Au Cameroun, cette politique est menée par les deux hauts-commissaires qui se succèdent à Yaoundé au mitan des années 1950 : Roland Pré, nommé en décembre 1954, et Pierre Messmer, qui le remplace en avril 1956. Ces deux quadragénaires, qui ont fait leurs armes dans la Résistance contre le nazisme, apparaissent comme des « modernisateurs ».

Ancien ingénieur des Mines, le premier, qui a précédemment occupé le poste de gouverneur au Gabon, en Guinée puis en Haute-Voita, s’est particulièrement intéressé aux questions géostratégiques et économiques. Anticommuniste passionné, il rêve d’une Puissante « Eurafrique » susceptible, aux côtés des États-Unis, de rivaliser avec l’Union soviétique et la Chine.

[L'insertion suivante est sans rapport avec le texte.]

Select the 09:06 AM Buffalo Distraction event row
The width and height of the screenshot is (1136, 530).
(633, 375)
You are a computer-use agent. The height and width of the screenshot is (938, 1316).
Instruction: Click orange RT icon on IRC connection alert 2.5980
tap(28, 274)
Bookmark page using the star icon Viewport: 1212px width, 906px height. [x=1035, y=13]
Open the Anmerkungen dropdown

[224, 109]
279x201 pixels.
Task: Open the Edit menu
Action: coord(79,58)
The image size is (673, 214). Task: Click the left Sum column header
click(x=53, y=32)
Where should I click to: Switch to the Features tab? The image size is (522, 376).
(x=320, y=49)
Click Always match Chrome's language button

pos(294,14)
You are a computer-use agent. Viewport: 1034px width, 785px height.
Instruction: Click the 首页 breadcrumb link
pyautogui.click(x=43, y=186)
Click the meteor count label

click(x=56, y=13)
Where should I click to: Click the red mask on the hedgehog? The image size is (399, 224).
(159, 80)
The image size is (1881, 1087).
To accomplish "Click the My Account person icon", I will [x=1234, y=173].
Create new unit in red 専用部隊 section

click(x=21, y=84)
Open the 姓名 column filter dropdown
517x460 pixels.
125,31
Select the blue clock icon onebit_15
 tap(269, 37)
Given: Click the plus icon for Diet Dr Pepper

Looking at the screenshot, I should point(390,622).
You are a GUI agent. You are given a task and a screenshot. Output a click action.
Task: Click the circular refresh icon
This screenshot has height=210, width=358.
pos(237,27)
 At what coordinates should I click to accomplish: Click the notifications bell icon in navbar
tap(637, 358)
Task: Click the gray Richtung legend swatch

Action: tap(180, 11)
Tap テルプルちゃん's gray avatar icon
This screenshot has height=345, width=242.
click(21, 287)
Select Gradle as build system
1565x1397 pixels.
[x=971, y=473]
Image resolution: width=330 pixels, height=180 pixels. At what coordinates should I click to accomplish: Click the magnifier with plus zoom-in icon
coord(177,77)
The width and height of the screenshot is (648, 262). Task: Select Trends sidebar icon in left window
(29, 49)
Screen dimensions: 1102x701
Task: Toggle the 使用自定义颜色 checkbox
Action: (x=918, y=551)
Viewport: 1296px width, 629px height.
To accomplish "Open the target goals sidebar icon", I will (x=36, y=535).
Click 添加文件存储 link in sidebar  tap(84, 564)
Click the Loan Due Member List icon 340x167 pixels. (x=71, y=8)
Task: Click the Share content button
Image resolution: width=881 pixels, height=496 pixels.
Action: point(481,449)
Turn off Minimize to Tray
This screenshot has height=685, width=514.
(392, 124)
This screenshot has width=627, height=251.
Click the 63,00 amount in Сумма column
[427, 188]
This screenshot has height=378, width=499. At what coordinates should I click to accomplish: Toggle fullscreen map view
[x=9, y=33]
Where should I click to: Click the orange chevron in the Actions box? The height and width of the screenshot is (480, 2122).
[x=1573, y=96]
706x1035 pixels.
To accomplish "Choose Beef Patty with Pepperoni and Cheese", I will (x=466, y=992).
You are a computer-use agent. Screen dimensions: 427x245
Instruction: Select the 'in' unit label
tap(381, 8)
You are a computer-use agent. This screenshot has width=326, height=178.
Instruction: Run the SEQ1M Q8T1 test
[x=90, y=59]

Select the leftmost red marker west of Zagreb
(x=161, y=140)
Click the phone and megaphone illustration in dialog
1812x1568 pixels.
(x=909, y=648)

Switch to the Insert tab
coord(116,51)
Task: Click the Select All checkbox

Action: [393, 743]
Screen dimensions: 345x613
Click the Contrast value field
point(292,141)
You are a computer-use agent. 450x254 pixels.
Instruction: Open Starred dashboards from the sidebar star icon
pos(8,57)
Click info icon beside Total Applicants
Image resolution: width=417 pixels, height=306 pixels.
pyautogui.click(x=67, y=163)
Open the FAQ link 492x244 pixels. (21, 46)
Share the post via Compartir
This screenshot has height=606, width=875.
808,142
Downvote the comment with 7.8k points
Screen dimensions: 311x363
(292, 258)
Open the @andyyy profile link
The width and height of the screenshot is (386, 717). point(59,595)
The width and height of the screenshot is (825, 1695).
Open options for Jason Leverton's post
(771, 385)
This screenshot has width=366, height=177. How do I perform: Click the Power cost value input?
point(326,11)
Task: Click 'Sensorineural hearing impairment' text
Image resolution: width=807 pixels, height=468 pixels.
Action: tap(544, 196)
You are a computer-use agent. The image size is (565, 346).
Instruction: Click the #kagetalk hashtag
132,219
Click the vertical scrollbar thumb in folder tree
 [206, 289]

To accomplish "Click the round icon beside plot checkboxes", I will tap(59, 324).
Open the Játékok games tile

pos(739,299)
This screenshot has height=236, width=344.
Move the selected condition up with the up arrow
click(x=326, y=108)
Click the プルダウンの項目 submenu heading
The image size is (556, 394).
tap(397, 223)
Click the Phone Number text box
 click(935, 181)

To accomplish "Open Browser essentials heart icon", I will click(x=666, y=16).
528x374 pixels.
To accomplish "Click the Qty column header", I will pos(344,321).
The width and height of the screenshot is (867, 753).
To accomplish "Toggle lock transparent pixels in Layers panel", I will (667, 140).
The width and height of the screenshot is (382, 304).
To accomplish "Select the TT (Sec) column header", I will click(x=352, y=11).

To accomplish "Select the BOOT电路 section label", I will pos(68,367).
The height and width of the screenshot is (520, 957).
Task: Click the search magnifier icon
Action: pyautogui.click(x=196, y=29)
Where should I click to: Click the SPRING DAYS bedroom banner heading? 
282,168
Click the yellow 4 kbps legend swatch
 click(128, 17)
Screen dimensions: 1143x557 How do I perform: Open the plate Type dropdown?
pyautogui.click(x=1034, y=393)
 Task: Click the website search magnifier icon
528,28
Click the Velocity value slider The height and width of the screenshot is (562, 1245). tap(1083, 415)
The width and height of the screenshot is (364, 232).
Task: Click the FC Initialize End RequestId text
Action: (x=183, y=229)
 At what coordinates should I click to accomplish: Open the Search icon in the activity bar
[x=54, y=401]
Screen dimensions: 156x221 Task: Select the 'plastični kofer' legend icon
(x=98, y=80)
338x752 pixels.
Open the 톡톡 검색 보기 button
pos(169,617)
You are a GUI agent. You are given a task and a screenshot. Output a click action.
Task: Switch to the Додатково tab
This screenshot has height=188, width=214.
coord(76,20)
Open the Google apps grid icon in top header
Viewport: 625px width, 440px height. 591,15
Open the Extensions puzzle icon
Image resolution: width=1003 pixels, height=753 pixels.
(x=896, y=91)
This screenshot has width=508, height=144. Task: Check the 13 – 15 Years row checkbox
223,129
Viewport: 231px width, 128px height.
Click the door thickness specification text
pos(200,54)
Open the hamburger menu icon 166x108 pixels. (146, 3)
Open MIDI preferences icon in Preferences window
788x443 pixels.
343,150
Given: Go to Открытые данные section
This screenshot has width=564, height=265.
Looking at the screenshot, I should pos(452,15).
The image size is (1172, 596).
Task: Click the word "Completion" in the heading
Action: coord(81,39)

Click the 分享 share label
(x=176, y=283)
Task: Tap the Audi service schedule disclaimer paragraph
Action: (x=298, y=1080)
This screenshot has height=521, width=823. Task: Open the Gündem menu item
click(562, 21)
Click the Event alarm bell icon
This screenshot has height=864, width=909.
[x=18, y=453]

L’heure, estime-t-il en ces temps de guerre froide, n’est plus à l’indépendance nationale mais à l’interdépendance des nations dans le cadre de « grand ensembles géostratégiques. Rompant avec ses prédécesseurs, il n’hésite donc pas à évoquer l’« autonomie », voire la future « indépendance », du Cameroun. « L’indépendance formelle est une notion périmée », explique-t-il dans une circulaire adressée en février 1955 à ses subordonnés. Il s’agit donc moins de lutter contre le « nationalisme » que « d’en contrôler l’expression [et] d’en canaliser les aspirations » pour le rendre compatible avec l’« union européenne africaine » sous contrôle français que Roland Pré appelle de ses vœux.

Aujourd’hui plus connu, en raison de sa carrière ultérieure qui lemmènera jusqu’à Matignon, Pierre Messmer est à l’époque un personnage moins original. Formé dans les années 1930 à l’École nationale de la France d’Outre-mer, engagé dans les Forces françaises libres pendant la Seconde Guerre mondiale et passé dans les années 1940 par l’Indochine (où il est brièvement fait prisonnier par le Viêt-minh), ce bon soldat du colonialisme français est nommé gouverneur en Mauritanie (1952-1954) puis en Côte d’Ivoire (1954-1956). À l’issue de son séjour à Abidjan, où il travaille main dans la main avec Houphouët-Boigny, dont il partage la philosophie « françafricaine », Gaston Defferre l’embauchera comme directeur de cabinet au ministère de la France d’Outre-mer pour finaliser ta rédaction de la loi-cadre qui portera son nom.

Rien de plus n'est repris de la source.